● Your instructions
From the obituary of Lea Milligan, quote the passage starting at "The son of Charly" and ending at "MQ, in 2020.".

● Supplied text
= = = = =

Lea Milligan obituary

Lea Milligan
Lea Milligan was passionate about getting people the healthcare they deserved Photograph: provided by family

My friend and colleague Lea Milligan, who has died unexpectedly aged 38, spent his career working for charities. He was passionate about improving the lives of others, and especially about getting people the healthcare they deserved, whether it was helping to deliver surgical care in West Africa through his work at the international development organisation Mercy Ships, or later as the CEO of MQ Mental Health Research, where he facilitated groundbreaking investigations into a variety of conditions and treatments.

Through Mercy Ships, he joined a team that in 2018 co-founded the Harvard Centre for Global Surgery Evaluation, which seeks to increase access to surgical care and inform surgery policy on a global scale. As part of this project, he oversaw the launch of a British Medical Journal supplement on safe surgical access that has already saved countless lives.

The son of Charly Milligan, a shipwright, and Joanna Wisner, a civil servant, Lea was born in Glasgow. The family moved to Joanna’s native Northern Ireland when Lea was still a baby and he went to school at Foyle college in Derry. He turned down a university place in order to volunteer for the organisation YFC (Youth for Christ) in 2003, working with young offenders in prisons. He remained in the charity sector, rising rapidly to assume his first CEO role, with Mercy Ships, at the age of 30. He took on his most recent post, as CEO at MQ, in 2020.

= = = = =

● Stored data entries
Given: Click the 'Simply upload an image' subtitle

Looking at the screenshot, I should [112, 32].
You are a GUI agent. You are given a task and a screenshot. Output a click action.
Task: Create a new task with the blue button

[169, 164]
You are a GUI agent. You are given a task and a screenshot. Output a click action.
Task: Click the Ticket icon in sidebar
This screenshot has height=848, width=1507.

= = = = =

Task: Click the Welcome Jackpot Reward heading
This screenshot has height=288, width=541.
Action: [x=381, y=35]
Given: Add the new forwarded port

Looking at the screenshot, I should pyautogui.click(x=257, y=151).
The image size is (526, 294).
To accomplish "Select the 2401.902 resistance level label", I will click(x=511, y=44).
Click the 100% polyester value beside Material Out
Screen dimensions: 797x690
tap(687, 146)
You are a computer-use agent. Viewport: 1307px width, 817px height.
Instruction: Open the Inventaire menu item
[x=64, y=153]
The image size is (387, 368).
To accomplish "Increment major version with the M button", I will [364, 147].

= = = = =

● Answer section
The son of Charly Milligan, a shipwright, and Joanna Wisner, a civil servant, Lea was born in Glasgow. The family moved to Joanna’s native Northern Ireland when Lea was still a baby and he went to school at Foyle college in Derry. He turned down a university place in order to volunteer for the organisation YFC (Youth for Christ) in 2003, working with young offenders in prisons. He remained in the charity sector, rising rapidly to assume his first CEO role, with Mercy Ships, at the age of 30. He took on his most recent post, as CEO at MQ, in 2020.